## Activity
Lines that include "computer" make up the answer; copy all of them from the data below.

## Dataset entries

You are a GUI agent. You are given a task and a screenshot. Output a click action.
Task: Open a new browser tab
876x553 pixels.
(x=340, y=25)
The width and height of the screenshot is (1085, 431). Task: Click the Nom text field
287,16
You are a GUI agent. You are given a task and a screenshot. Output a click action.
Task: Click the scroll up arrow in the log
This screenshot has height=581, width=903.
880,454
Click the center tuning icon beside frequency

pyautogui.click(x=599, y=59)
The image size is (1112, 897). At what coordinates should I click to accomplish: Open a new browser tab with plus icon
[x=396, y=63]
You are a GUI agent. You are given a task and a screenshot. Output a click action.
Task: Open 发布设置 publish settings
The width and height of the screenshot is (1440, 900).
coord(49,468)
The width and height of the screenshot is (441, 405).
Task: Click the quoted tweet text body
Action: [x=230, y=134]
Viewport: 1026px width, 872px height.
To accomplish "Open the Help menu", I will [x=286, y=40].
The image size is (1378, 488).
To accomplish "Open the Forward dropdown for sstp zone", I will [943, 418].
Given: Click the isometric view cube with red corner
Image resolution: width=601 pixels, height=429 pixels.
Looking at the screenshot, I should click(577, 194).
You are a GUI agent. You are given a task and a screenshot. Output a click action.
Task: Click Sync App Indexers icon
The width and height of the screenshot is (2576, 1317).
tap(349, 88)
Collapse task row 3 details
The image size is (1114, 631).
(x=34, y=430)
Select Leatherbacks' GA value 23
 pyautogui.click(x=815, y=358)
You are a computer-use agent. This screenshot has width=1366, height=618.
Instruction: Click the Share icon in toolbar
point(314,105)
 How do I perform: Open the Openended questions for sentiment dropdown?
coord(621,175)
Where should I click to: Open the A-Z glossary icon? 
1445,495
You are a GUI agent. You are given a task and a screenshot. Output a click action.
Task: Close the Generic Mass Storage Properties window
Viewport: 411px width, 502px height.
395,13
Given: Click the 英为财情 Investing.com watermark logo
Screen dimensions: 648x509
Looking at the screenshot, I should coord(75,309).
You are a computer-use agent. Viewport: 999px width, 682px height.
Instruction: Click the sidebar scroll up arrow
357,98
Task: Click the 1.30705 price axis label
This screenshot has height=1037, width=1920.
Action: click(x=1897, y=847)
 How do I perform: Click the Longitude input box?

## Result for this task
You are a computer-use agent. This screenshot has width=1366, height=618.
You are a computer-use agent. Viewport: 999px width, 682px height.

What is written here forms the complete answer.